▶ [Provided records]
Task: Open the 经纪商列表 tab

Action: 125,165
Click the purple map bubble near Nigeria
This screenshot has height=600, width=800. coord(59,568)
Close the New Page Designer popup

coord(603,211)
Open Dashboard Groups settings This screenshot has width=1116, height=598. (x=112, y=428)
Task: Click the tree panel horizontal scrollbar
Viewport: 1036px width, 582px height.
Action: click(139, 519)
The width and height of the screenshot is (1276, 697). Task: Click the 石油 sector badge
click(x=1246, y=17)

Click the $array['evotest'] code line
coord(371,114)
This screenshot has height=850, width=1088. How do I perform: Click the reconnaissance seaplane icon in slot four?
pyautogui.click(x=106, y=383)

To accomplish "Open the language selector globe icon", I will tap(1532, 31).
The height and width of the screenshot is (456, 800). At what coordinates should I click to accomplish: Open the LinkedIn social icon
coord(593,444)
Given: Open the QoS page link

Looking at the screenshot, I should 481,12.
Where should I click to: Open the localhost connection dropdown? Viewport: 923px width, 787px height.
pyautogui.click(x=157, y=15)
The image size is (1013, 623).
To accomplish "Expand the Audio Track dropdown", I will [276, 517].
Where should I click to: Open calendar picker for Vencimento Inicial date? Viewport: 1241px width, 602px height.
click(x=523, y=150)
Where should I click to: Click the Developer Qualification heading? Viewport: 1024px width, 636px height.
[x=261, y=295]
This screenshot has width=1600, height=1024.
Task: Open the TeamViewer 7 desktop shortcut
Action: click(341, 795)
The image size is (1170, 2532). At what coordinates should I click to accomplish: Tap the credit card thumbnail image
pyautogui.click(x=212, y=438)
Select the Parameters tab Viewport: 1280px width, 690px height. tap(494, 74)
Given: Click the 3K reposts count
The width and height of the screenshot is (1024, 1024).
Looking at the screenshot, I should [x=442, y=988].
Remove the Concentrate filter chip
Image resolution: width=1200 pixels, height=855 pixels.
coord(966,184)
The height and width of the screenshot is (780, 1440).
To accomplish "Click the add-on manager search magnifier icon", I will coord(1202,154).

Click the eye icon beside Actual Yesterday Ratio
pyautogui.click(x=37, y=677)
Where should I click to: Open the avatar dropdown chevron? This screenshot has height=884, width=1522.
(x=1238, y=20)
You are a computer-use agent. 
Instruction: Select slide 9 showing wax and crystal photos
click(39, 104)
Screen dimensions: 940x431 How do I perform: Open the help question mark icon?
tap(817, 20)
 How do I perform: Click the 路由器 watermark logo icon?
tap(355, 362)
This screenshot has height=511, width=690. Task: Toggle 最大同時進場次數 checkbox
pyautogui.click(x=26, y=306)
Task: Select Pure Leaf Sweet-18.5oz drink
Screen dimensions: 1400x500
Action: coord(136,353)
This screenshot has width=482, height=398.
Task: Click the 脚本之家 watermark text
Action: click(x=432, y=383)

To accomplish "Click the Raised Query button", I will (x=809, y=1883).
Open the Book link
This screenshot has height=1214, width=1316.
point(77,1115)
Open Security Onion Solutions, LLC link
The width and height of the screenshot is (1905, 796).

▶ [To do]
Restate every record exactly, leaving nothing out.

▶ [Problem solution]
Task: Open the 经纪商列表 tab

Action: 125,165
Click the purple map bubble near Nigeria
This screenshot has height=600, width=800. coord(59,568)
Close the New Page Designer popup

coord(603,211)
Open Dashboard Groups settings This screenshot has width=1116, height=598. (x=112, y=428)
Task: Click the tree panel horizontal scrollbar
Viewport: 1036px width, 582px height.
Action: click(139, 519)
The width and height of the screenshot is (1276, 697). Task: Click the 石油 sector badge
click(x=1246, y=17)

Click the $array['evotest'] code line
coord(371,114)
This screenshot has height=850, width=1088. How do I perform: Click the reconnaissance seaplane icon in slot four?
pyautogui.click(x=106, y=383)

To accomplish "Open the language selector globe icon", I will tap(1532, 31).
The height and width of the screenshot is (456, 800). At what coordinates should I click to accomplish: Open the LinkedIn social icon
coord(593,444)
Given: Open the QoS page link

Looking at the screenshot, I should 481,12.
Where should I click to: Open the localhost connection dropdown? Viewport: 923px width, 787px height.
pyautogui.click(x=157, y=15)
The image size is (1013, 623).
To accomplish "Expand the Audio Track dropdown", I will [276, 517].
Where should I click to: Open calendar picker for Vencimento Inicial date? Viewport: 1241px width, 602px height.
click(x=523, y=150)
Where should I click to: Click the Developer Qualification heading? Viewport: 1024px width, 636px height.
[x=261, y=295]
This screenshot has width=1600, height=1024.
Task: Open the TeamViewer 7 desktop shortcut
Action: click(341, 795)
The image size is (1170, 2532). At what coordinates should I click to accomplish: Tap the credit card thumbnail image
pyautogui.click(x=212, y=438)
Select the Parameters tab Viewport: 1280px width, 690px height. tap(494, 74)
Given: Click the 3K reposts count
The width and height of the screenshot is (1024, 1024).
Looking at the screenshot, I should [x=442, y=988].
Remove the Concentrate filter chip
Image resolution: width=1200 pixels, height=855 pixels.
coord(966,184)
The height and width of the screenshot is (780, 1440).
To accomplish "Click the add-on manager search magnifier icon", I will coord(1202,154).

Click the eye icon beside Actual Yesterday Ratio
pyautogui.click(x=37, y=677)
Where should I click to: Open the avatar dropdown chevron? This screenshot has height=884, width=1522.
(x=1238, y=20)
You are a computer-use agent. 
Instruction: Select slide 9 showing wax and crystal photos
click(39, 104)
Screen dimensions: 940x431 How do I perform: Open the help question mark icon?
tap(817, 20)
 How do I perform: Click the 路由器 watermark logo icon?
tap(355, 362)
This screenshot has height=511, width=690. Task: Toggle 最大同時進場次數 checkbox
pyautogui.click(x=26, y=306)
Task: Select Pure Leaf Sweet-18.5oz drink
Screen dimensions: 1400x500
Action: coord(136,353)
This screenshot has width=482, height=398.
Task: Click the 脚本之家 watermark text
Action: click(x=432, y=383)

To accomplish "Click the Raised Query button", I will (x=809, y=1883).
Open the Book link
This screenshot has height=1214, width=1316.
point(77,1115)
Open Security Onion Solutions, LLC link
The width and height of the screenshot is (1905, 796).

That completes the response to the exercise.